[Data excerpts]

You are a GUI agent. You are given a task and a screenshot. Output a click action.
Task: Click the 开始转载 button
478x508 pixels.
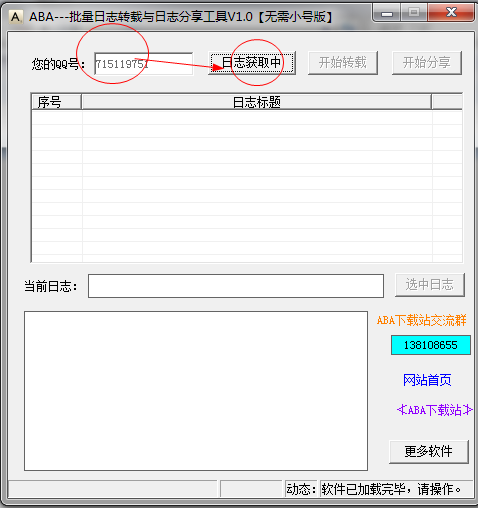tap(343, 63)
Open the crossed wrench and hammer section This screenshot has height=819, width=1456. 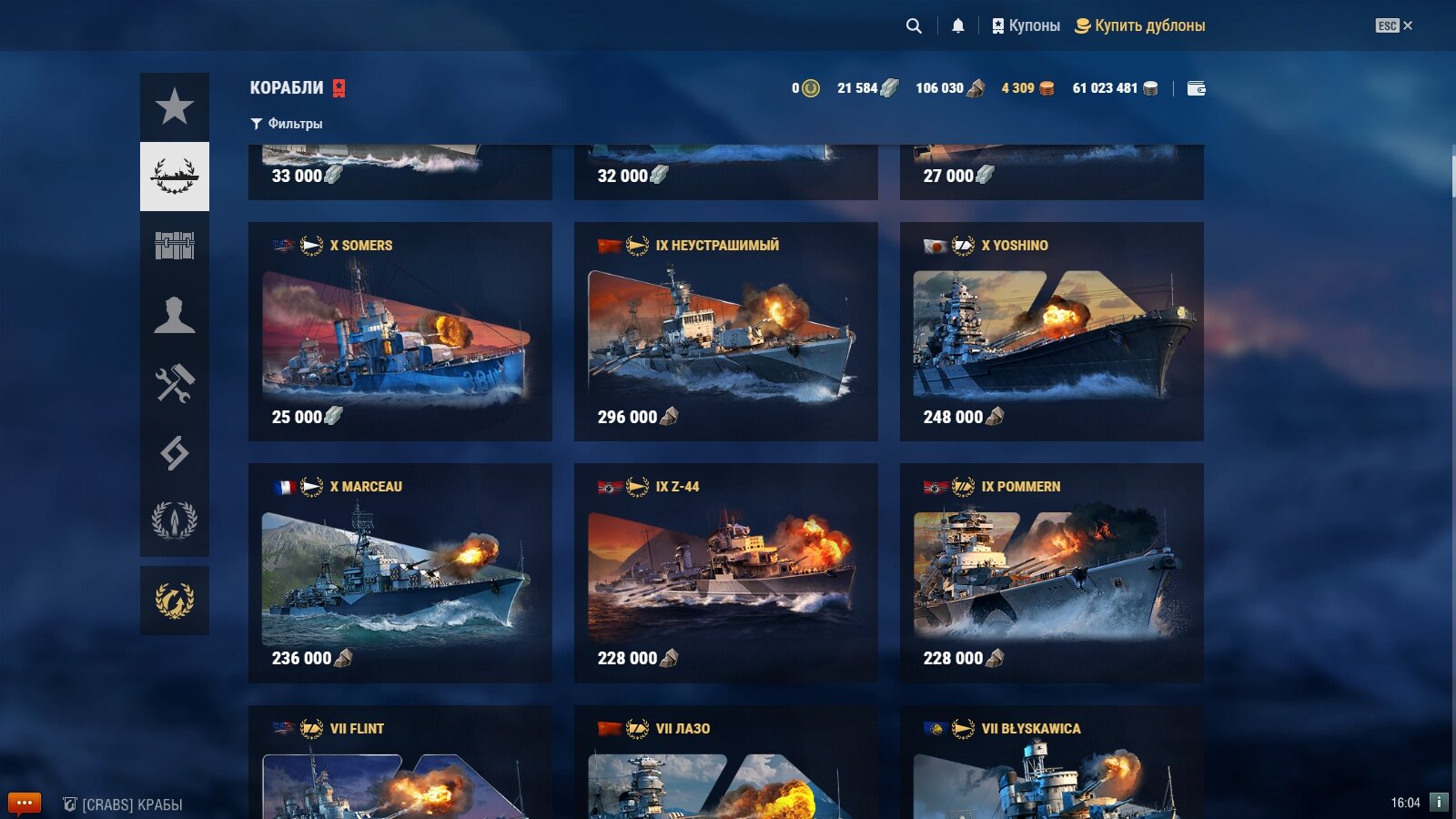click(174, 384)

* * *

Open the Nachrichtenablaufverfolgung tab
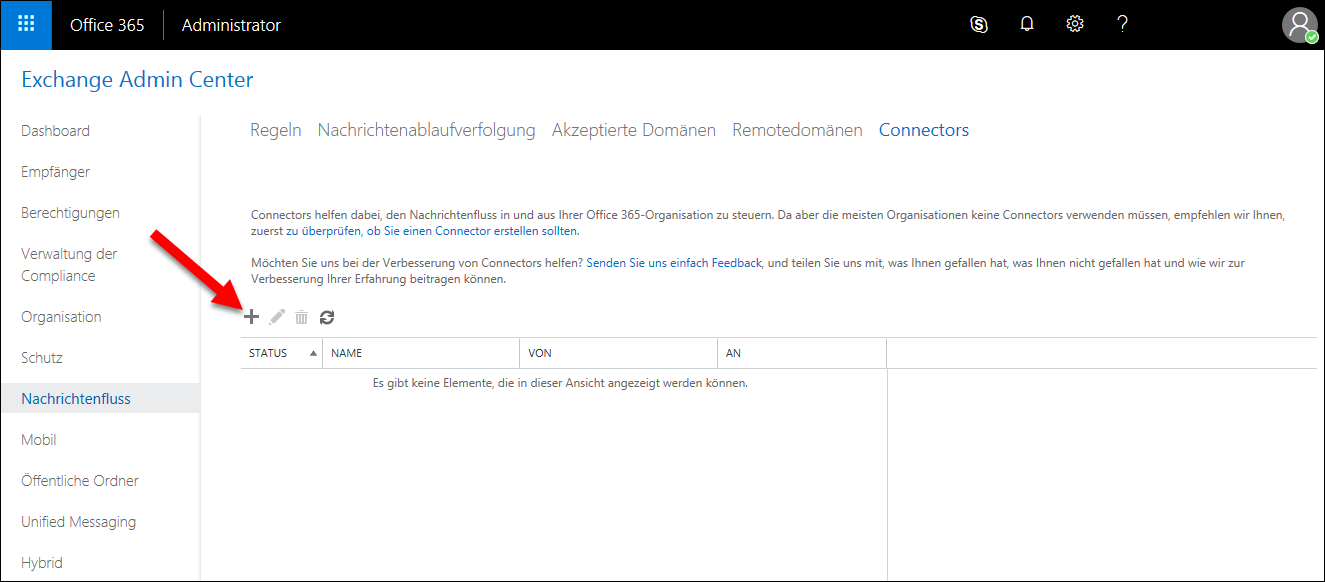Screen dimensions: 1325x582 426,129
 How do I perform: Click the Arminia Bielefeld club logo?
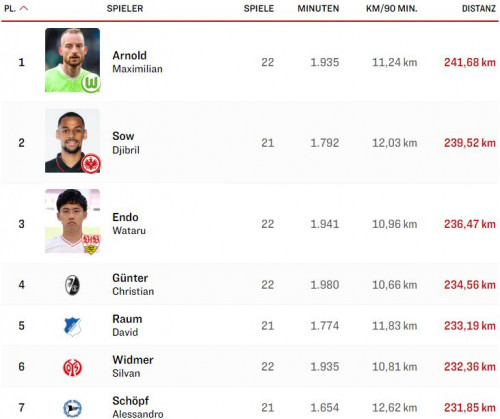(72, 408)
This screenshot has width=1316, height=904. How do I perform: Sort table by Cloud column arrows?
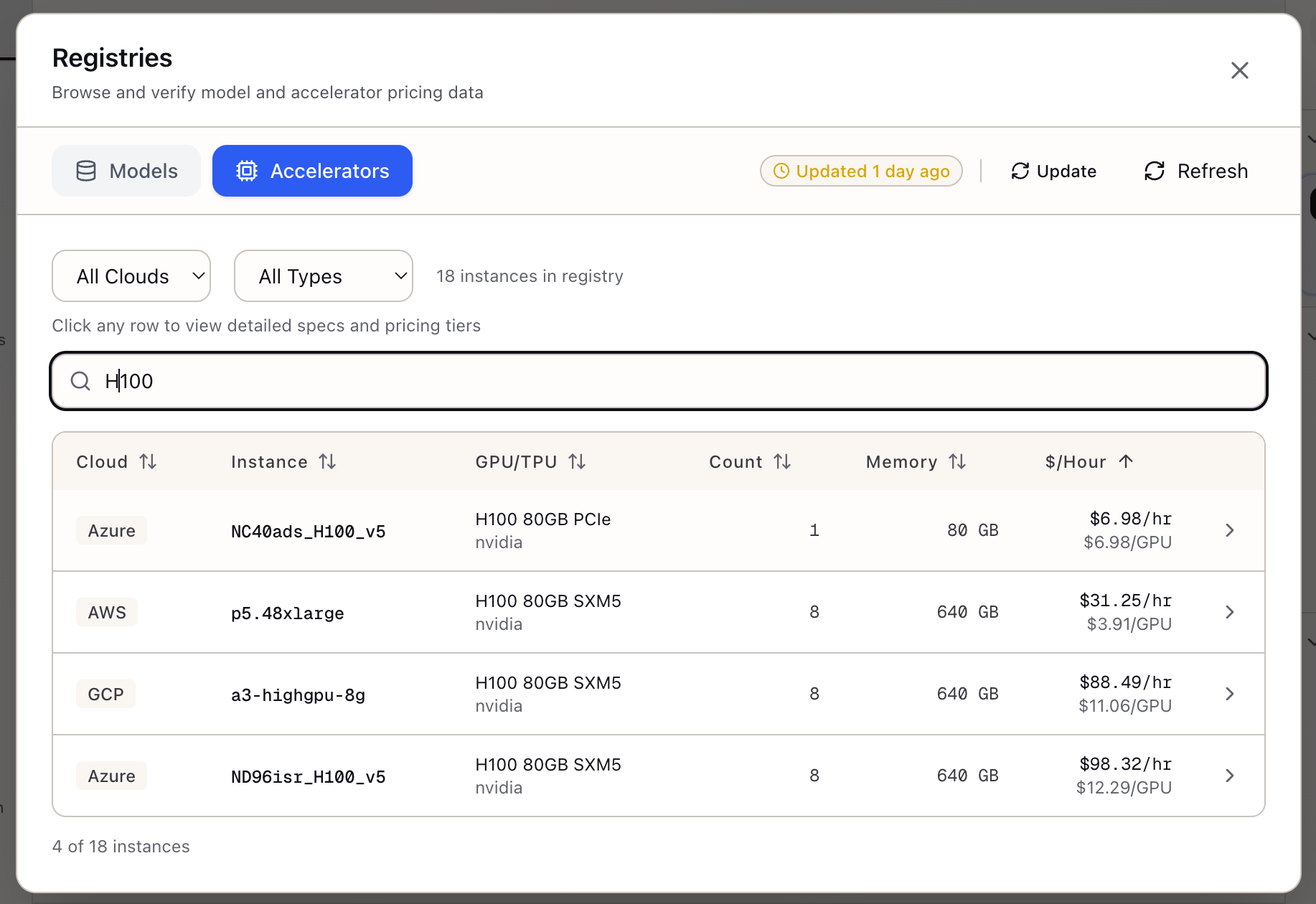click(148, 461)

...

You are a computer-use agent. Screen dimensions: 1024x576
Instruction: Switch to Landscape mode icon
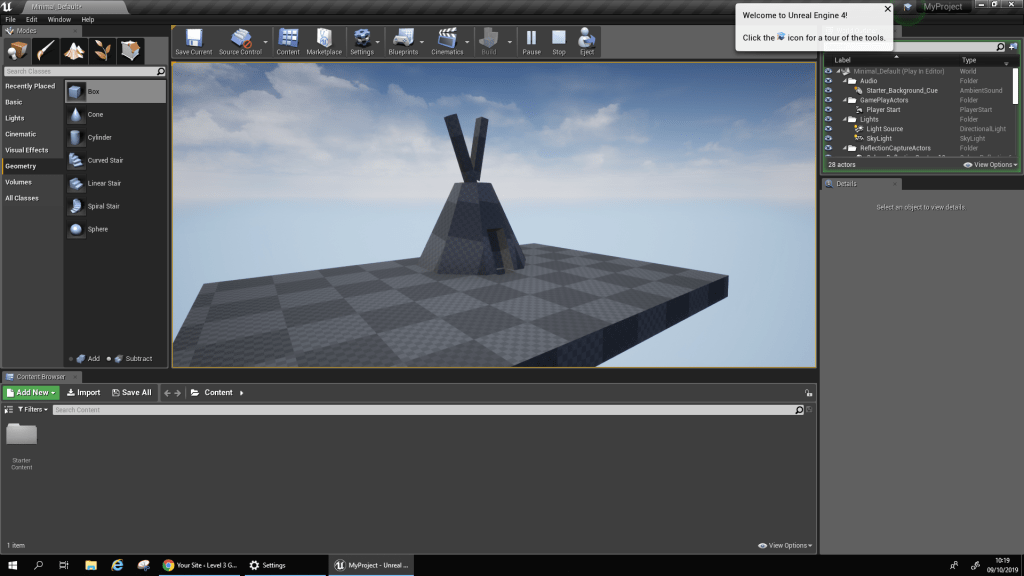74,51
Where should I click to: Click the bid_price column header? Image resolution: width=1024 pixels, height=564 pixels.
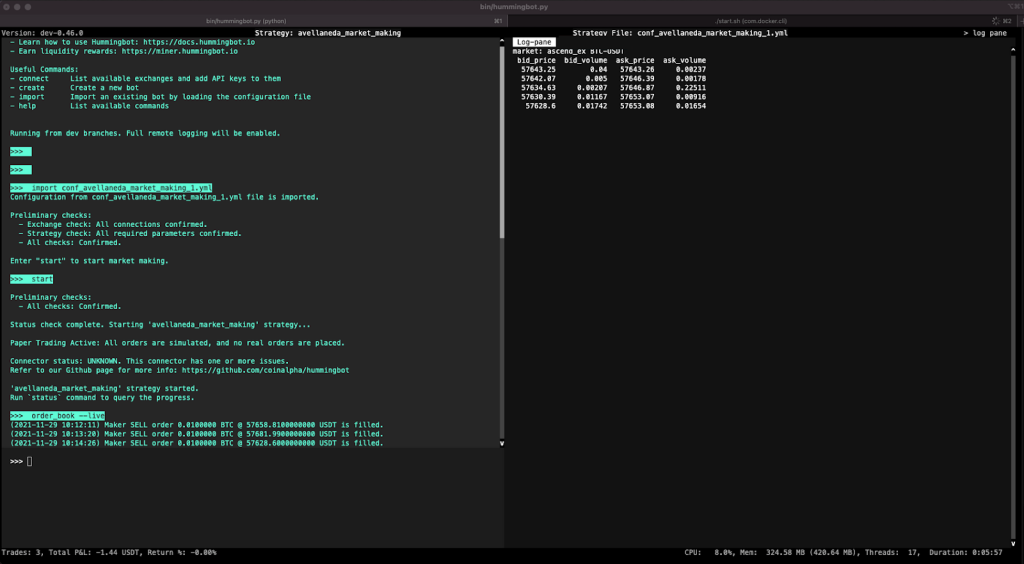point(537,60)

BRIEF: The answer should be a single number: the count of lines in the data that include the string "agent".

REPLY TO THE EXERCISE: 2